This reduction will be comparable to 20,000 to 25,000 full-time positions, including carriers and supervisory functions. However, the USPS is still working out all the details.

“The Postal Service has reduced its workforce by 193,000 employees since 2006, and that was done without the use of layoffs,” Robbs said. “Most of our reductions come through attrition, as a great percentage of the workforce is eligible for retirement. 

“USPS will be working with the labor organizations that represent the various employees to determine how best to balance the needs of the organization with the welfare of our employees and adhere to all contractual obligations,” she said.

This change isn’t expected to affect retail operations. Offices that are currently open on Saturday should continue to be open during retail hours. 

Plans are however in the works to reduce the retail hours at several post offices around the county, but a specific date for those changes is unknown at this time.

“The post plan, which was announced last summer, is an initiative that seeks to align the retail hours with customers’ usage in post offices across the country. The list was released previously, so those offices are aware of any pending changes,” Robbs said.

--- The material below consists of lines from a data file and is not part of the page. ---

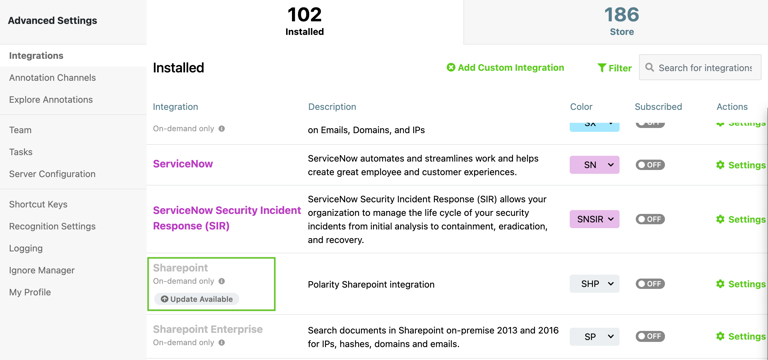Toggle the ServiceNow subscribed switch on

pyautogui.click(x=650, y=165)
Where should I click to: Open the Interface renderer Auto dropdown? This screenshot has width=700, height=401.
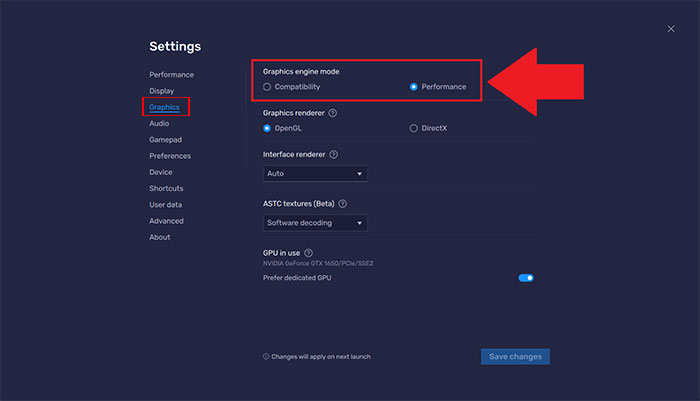316,173
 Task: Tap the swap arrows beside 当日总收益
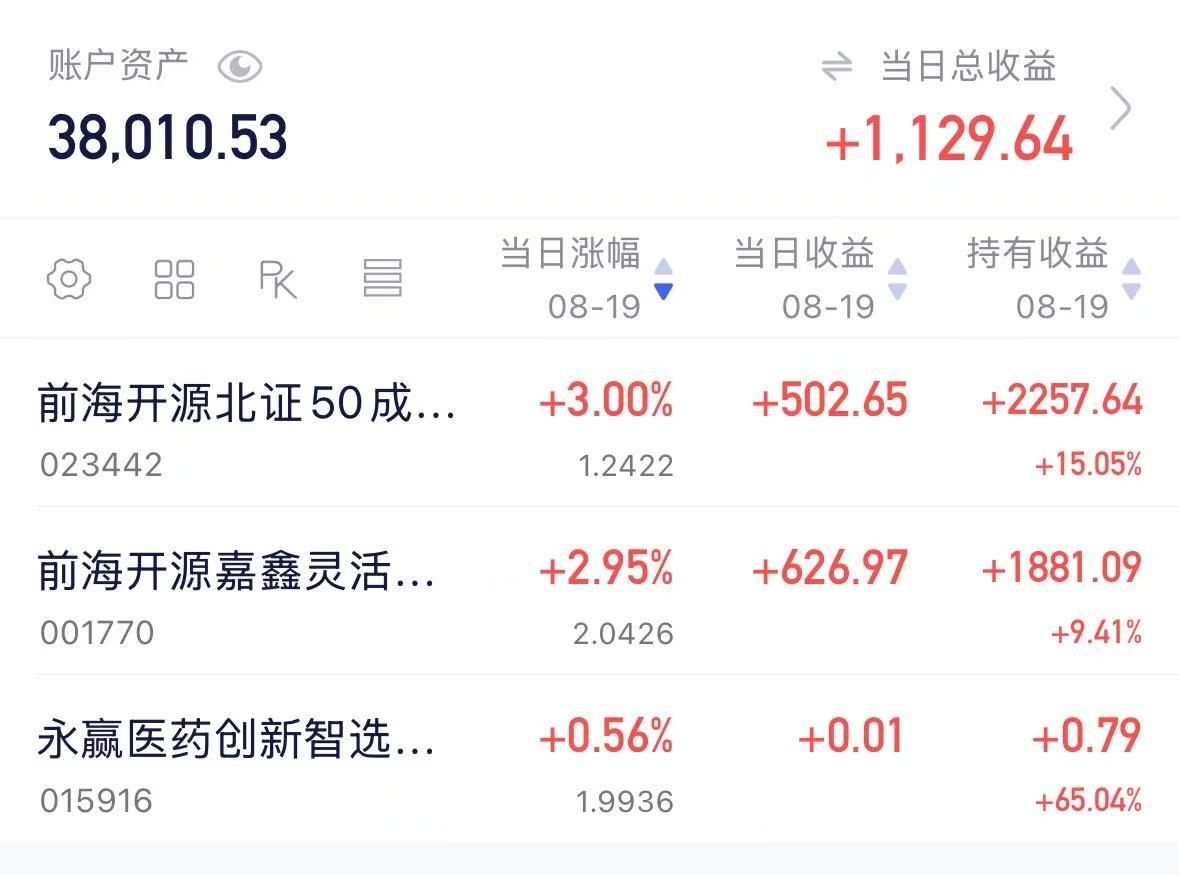pos(837,66)
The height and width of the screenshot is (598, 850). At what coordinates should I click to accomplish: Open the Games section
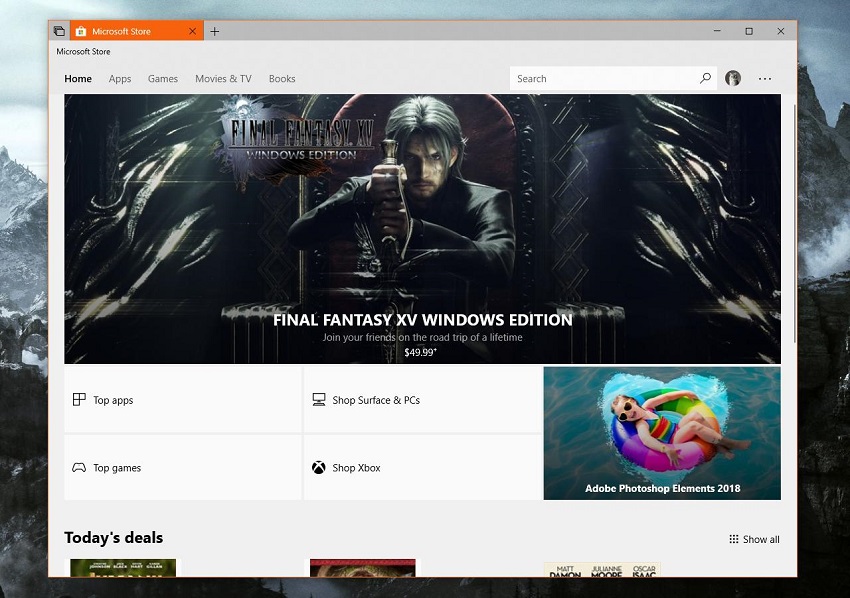(x=163, y=79)
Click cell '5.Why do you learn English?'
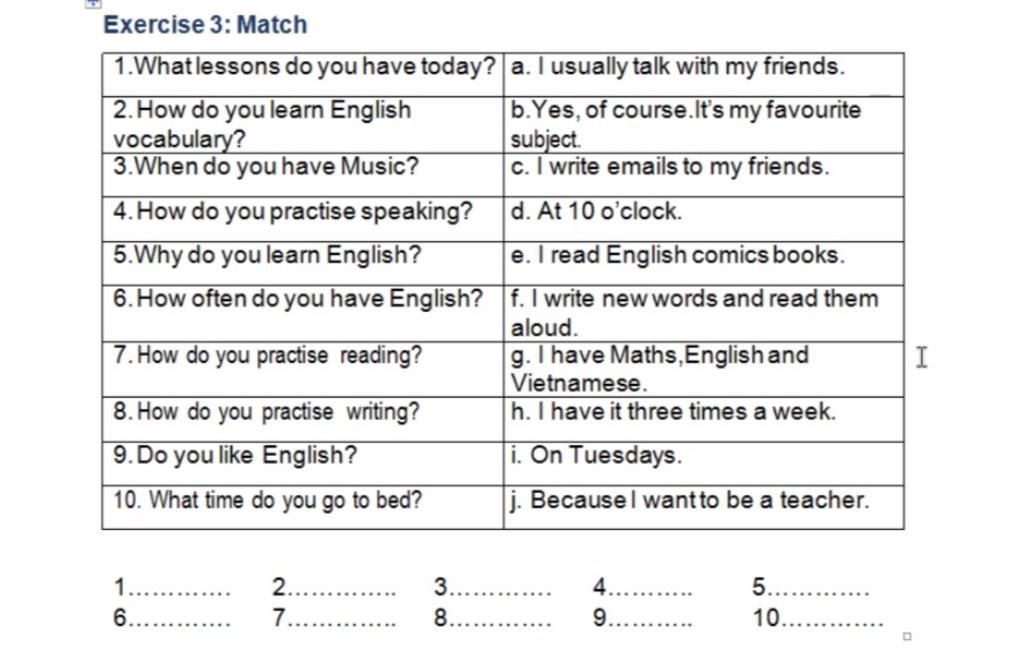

Retail hours will decrease from eight to six at the following post offices: Creston, Crumpler, Laurel Springs, Todd and Zionville. 

The hours will decrease from eight to four at Glendale Springs, Grassy Creek and Warrensville.

The entire list can be found at  http://about.usps.com/news/electronic-press-kits/our-future-network/post-plan/welcome.htm.. It lists the locations by state and zip code.

Earlier this month, the postal service increased the prices of stamps and some other mailing options. Mailing a letter is now $.46; letters to all international destinations are $1.10 for a 1 ounce letter; and postcards can be mailed for $.33. 

Prices for all products, mailing and shipping, increased by 4 percent, but prices for mailing services, such as regular letters and advertising matter, increased by 2.6 percent. 

Free tracking is available now on all competitive packages, such as priority mail and standard post.

“When fully implemented, USPS projects this move will save $2 billion annually,” Robbs said.

Since 2006, the postal service has reduced its annual cost base by approximately $15 billion and reduced the size of its career workforce by 168,000 or 24 percent.